--- BEGIN GIVEN PASSAGE ---

Gov. Andrew M. Cuomo. (March 27, 2012)

Gov. Andrew M. Cuomo. (March 27, 2012) Credit: AP

ALBANY -- Gov. Andrew M. Cuomo signed new law Friday that allows Suffolk County to establish a "traffic violations bureau" that will let it -- rather than state government -- keep most of the proceeds from locally issued traffic tickets.

The governor also approved measures to enact speed limits as low as 15 mph in neighborhoods close to popular beaches in Lido Beach and Long Beach, and to allow Suffolk County to regulate taxis and limousines in order to prearrange pickups and drop-offs in New York City.

The traffic violations bureau is a big victory for County Executive Steve Bellone. Officials said the action could generate $11 million annually for Suffolk.

"The creation of this new entity will reduce the burden on our courts and eliminate the time law enforcement personnel currently lose sitting in court waiting for cases to be heard," Sen. Lee Zeldin (R-Shirley) said in a statement. "It will also keep Suffolk County dollars here in the county instead of going to Albany to get redistributed around the state."

Currently, fines generated in Babylon, Huntington, Islip, Smithtown and Brookhaven are split between the state and county. The new law allows the county to keep the fines -- although the "state surcharge" part of the ticket will still go to the state.

The governor also signed three solar energy bills intended to make installing solar panels more affordable for homeowners and businesses.

One of the measures should boost a growing business model in which a private company installs the panels on a house and the owner either leases the panels or pays a fixed-rate for the electricity generated.

The new law allows a private company to use a $5,000 tax credit that previously was only available to the homeowner who bought the equipment. The upfront costs -- often $40,000 before federal and state tax credits -- have been prohibitive for many homeowners, said Francis Murray Jr., president and chief executive of the New York State Energy Research and Development Authority.

Under this model, "the company will come and they will finance the project for you and put up the entire $16,000 upfront, so there's no capital outlay by you and you end up as a homeowner paying back that cost through your lease," he said.

Another bill signed into law will exempt commercial property owners from state sales taxes for solar installations and give municipalities the option of exempting those taxes beginning next year. A third bill extends a tax break for solar power for New York City property owners.

--- END GIVEN PASSAGE ---

## WHAT IS ASKED:
1) Reproduce the article on Cuomo's bill signings from "One of the measures" up to and including "the electricity generated.".
2) According to the article on Cuomo's bill signings, how much money did officials say the traffic violations bureau could generate for Suffolk each year?
3) Translate this sentence from the article on Cuomo's bill signings into Spanish: "The governor also signed three solar energy bills intended to make installing solar panels more affordable for homeowners and businesses."
The records that come next have no connection to the article on Cuomo's bill signings.

--- BEGIN MATERIAL PROVIDED ---

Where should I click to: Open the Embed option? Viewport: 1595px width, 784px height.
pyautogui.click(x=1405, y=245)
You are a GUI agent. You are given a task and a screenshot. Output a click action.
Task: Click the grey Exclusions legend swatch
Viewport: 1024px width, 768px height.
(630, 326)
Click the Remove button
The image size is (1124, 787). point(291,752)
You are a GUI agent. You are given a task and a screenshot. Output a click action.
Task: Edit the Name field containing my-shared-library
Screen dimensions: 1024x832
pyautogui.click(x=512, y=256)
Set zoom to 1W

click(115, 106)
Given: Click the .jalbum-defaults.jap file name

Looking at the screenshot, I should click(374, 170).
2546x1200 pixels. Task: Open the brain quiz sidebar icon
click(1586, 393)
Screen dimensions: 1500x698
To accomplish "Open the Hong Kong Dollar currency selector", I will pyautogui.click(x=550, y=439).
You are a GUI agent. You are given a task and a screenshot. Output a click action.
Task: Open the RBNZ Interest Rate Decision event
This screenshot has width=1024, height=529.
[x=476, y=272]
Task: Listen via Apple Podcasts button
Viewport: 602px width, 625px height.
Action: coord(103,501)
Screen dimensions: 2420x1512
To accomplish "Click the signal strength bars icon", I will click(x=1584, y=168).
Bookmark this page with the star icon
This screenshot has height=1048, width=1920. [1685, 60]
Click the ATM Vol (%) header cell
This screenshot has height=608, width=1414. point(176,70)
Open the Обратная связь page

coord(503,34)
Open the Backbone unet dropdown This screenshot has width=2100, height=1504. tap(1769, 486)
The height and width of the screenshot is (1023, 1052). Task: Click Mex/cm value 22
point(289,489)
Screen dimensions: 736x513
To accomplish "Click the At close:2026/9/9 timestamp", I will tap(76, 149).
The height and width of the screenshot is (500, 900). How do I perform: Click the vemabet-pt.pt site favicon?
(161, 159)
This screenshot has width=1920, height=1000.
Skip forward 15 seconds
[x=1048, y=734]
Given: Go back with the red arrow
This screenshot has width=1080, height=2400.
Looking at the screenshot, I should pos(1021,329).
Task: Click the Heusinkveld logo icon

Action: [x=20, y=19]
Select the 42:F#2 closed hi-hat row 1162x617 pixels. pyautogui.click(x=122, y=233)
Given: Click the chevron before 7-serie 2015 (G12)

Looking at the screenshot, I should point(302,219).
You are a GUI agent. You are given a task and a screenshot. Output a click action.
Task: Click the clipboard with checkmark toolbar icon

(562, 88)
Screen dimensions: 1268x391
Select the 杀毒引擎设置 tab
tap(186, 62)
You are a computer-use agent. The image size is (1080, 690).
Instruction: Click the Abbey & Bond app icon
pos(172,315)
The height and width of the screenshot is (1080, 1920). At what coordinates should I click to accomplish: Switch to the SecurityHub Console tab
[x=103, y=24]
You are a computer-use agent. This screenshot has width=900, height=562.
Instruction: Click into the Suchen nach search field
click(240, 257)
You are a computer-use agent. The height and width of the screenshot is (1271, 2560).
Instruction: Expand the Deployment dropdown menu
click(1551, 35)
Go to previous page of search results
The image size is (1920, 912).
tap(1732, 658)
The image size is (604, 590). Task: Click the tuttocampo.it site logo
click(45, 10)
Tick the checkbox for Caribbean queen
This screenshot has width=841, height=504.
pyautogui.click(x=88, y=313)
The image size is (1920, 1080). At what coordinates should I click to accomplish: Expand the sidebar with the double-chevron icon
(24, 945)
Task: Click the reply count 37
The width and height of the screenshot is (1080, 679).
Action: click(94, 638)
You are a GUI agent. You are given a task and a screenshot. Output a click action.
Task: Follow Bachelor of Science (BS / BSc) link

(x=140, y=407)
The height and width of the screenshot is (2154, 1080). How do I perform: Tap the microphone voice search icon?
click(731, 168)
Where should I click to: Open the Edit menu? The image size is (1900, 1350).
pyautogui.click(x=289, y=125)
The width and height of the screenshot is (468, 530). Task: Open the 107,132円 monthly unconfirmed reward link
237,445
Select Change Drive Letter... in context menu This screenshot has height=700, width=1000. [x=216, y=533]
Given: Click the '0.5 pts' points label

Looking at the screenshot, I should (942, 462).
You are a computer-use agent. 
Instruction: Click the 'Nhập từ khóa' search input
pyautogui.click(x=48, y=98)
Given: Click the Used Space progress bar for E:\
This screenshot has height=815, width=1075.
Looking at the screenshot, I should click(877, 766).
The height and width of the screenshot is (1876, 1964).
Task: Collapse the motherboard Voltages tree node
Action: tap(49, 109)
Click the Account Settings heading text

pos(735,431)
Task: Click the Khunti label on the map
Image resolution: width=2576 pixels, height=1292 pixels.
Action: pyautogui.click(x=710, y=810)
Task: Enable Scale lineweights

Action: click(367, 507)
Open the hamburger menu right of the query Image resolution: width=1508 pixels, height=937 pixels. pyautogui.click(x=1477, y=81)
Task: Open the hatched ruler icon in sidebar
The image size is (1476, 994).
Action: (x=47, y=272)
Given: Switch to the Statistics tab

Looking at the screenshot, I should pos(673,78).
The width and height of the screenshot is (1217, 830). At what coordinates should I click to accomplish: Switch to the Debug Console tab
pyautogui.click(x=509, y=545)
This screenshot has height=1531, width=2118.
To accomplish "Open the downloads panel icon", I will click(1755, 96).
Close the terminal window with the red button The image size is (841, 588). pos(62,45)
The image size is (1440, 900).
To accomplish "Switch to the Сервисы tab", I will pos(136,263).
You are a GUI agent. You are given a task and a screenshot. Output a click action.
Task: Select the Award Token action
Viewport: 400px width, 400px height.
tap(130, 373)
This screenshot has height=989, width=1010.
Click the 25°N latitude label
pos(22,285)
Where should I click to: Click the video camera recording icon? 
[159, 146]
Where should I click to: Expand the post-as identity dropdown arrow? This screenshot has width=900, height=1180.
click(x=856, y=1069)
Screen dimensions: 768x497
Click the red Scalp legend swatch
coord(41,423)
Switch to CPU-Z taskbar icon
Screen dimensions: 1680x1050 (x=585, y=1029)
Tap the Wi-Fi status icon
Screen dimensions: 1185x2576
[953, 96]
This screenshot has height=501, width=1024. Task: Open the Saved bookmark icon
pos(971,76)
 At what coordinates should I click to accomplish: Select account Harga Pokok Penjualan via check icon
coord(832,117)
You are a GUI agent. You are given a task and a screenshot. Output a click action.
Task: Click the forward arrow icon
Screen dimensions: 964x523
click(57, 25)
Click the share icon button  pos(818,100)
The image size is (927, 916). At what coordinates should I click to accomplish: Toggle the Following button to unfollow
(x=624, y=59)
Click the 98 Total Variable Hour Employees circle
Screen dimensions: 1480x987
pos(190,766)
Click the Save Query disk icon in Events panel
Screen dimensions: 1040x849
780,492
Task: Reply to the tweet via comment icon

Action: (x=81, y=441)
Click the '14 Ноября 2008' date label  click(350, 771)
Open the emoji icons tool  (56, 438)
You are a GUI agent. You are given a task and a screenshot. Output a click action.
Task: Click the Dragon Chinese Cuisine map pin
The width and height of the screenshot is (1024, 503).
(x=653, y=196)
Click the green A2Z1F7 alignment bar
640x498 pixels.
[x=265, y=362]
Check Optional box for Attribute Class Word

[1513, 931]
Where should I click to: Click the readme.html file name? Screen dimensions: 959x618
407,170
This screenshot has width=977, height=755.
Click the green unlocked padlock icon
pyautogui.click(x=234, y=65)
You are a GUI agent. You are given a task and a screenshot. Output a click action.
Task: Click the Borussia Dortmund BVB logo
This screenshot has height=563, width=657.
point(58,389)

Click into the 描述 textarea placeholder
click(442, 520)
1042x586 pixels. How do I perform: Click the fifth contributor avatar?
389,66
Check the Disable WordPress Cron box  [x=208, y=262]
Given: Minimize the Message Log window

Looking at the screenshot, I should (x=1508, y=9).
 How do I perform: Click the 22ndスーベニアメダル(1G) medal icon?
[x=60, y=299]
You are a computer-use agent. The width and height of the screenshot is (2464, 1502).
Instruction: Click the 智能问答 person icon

--- END MATERIAL PROVIDED ---

## OUTPUTS IN ORDER:
1)
One of the measures should boost a growing business model in which a private company installs the panels on a house and the owner either leases the panels or pays a fixed-rate for the electricity generated.

2) Officials said it could generate $11 million annually.

3) El gobernador también firmó tres proyectos de ley sobre energía solar destinados a que la instalación de paneles solares resulte más asequible para los propietarios de viviendas y las empresas.